With raw HTML data in-hand, we opted to use Beautiful Soup to turn HTML tables with game outcomes into a CSV dataset. This process created one obvious complication: every game appeared twice in our dataset, with teams swapping roles as the “primary” team and the opponent. For example, since Duke and Wisconsin played one another, each of their team pages shows a game against the other. To avoid potentially compromising our analysis with these duplicate observations, we identified all pairs of games and randomly sampled one game from each pair (thus designating one team the “primary” team for which we predict a win or loss).

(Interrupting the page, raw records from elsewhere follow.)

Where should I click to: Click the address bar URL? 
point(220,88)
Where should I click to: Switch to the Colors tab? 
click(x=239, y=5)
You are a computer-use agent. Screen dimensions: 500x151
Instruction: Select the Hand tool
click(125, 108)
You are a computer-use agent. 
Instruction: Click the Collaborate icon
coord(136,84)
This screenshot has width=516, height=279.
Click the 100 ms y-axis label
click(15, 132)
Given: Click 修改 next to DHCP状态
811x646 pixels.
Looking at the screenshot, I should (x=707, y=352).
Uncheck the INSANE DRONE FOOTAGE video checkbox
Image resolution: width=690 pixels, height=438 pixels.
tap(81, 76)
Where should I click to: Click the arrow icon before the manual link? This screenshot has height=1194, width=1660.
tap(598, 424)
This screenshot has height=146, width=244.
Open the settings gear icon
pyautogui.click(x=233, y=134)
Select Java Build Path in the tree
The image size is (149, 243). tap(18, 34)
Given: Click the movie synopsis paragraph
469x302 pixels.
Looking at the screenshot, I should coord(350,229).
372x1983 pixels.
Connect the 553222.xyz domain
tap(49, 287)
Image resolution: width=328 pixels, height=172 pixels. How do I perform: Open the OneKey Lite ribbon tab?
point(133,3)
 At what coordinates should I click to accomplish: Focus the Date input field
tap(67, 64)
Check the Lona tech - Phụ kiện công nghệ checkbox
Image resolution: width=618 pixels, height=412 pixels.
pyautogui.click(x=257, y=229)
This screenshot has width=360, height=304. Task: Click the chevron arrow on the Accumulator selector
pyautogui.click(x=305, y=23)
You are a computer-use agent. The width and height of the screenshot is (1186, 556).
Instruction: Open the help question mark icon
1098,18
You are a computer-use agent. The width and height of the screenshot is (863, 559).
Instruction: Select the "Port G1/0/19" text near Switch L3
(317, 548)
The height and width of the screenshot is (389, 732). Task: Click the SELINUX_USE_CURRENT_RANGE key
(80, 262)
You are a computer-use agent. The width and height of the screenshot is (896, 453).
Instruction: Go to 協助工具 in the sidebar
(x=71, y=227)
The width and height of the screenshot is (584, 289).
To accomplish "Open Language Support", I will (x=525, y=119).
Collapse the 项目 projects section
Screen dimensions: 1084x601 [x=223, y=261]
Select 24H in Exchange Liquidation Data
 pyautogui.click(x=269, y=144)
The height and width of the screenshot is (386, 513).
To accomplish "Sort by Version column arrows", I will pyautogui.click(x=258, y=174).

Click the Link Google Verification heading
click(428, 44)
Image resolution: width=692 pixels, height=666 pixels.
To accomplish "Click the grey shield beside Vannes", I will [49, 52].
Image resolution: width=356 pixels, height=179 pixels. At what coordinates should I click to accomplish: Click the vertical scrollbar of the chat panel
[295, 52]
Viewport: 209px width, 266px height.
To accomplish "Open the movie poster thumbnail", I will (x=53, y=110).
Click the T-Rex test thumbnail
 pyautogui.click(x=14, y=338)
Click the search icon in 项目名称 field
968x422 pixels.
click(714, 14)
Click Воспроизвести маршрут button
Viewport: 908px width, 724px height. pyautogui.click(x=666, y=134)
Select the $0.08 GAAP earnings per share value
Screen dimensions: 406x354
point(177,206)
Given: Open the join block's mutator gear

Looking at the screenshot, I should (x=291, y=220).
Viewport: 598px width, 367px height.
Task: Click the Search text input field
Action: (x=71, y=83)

Finally, we merged game data with team statistics, with each game being augmented with statistics for both the primary and secondary teams. This created one additional challenge: every game featuring a given team would feature the same team statistics. Though a typical season has more than 5,000 games, the actual set of team statistics would be much smaller. In response, we also generated pairwise differences and ratios of team statistics between the primary and secondary team, thus ensuring diversity in our dataset and creating a features that compare both teams, rather than simply describing each team individually. A sample of the resultant dataset (the 2015 Final Four games) appears below; scroll to the right to see all fields:

game_id	game_group	year	date	team	opponent	ncaa_tournament	location_Neutral	team_Tempo	team_RankTempo	team_AdjTempo	team_RankAdjTempo	team_OE	team_RankOE	team_AdjOE	team_RankAdjOE	team_DE	team_RankDE	team_AdjDE	team_RankAdjDE	team_Pythag	team_RankPythag	opponent_Tempo	opponent_RankTempo	opponent_AdjTempo	opponent_RankAdjTempo	opponent_OE	opponent_RankOE	opponent_AdjOE	opponent_RankAdjOE	opponent_DE	opponent_RankDE	opponent_AdjDE	opponent_RankAdjDE	opponent_Pythag	opponent_RankPythag	diff_Tempo	diff_RankTempo	diff_AdjTempo	diff_RankAdjTempo	diff_OE	diff_RankOE	diff_AdjOE	diff_RankAdjOE	diff_DE	diff_RankDE	diff_AdjDE	diff_RankAdjDE	diff_Pythag	diff_RankPythag	ratio_Tempo	ratio_RankTempo	ratio_AdjTempo	ratio_RankAdjTempo	ratio_OE	ratio_RankOE	ratio_AdjOE	ratio_RankAdjOE	ratio_DE	ratio_RankDE	ratio_AdjDE	ratio_RankAdjDE	ratio_Pythag	ratio_RankPythag	points_for	points_against	win
20150404-duke-michiganst	1	2015	2015-04-04	Duke	Michigan St.	1	1	65.9330	120	65.9619	114	119.6530	3	121.5639	3	96.6318	51	92.3456	12	0.959355	4	63.0403	271	63.5905	245	109.8856	33	114.5700	15	98.4175	86	95.5169	47	0.890088	15	2.8927	-151	2.3714	-131	9.7674	-30	6.9939	-12	-1.7857	-35	-3.1713	-35	0.069267	-11	1.045887	0.442804	1.037292	0.465306	1.088887	0.090909	1.061045	0.2	0.981856	0.593023	0.966799	0.255319	1.077820	0.266667	81	61	1
20150404-kentucky-wisconsin	1	2015	2015-04-04	Wisconsin	Kentucky	1	1	59.4998	344	59.0178	346	121.1329	1	127.8751	1	97.5034	72	96.3347	54	0.962927	3	63.7584	241	63.4728	251	115.4396	9	119.2883	5	84.6510	1	86.5378	2	0.975662	1	-4.2586	103	-4.4550	95	5.6933	-8	8.5868	-4	12.8524	71	9.7969	52	-0.012735	2	0.933207	1.427386	0.929812	1.378486	1.049318	0.111111	1.071984	0.2	1.151828	72.000000	1.113209	27.000000	0.986947	3.000000	71	64	1
20150406-duke-wisconsin	1	2015	2015-04-06	Duke	Wisconsin	1	1	65.9330	120	65.9619	114	119.6530	3	121.5639	3	96.6318	51	92.3456	12	0.959355	4	59.4998	344	59.0178	346	121.1329	1	127.8751	1	97.5034	72	96.3347	54	0.962927	3	6.4332	-224	6.9441	-232	-1.4799	2	-6.3112	2	-0.8716	-21	-3.9891	-42	-0.003572	1	1.108121	0.348837	1.117661	0.329480	0.987783	3.000000	0.950646	3.0	0.991061	0.708333	0.958591	0.222222	0.996290	1.333333	68	63	1

Columns starting with team_, opponent_, diff_, and tempo_ respresent KenPom-calculated and -derived features. Game outcome information appears in the final three columns. Columns ending with“OE” and“DE” represent the efficienty metrics described above.

Code

Code for data retrieval and processing is spread across three files in our repository:

/src/data-processing/scrape_team_snapshots.py: Reads Ken Pomeroy's statistical summary files and uses team entries therein to scrape all game records from kenpom.com. Raw HTML is written to disk.
/src/data-processing/process_snapshots.py: Reads game records from above and summarizes them as well-formed CSV files.
/src/data-processing/generate_game_data.py: Merges CSV game records and team statistics, and derives several fields for later modeling and analysis.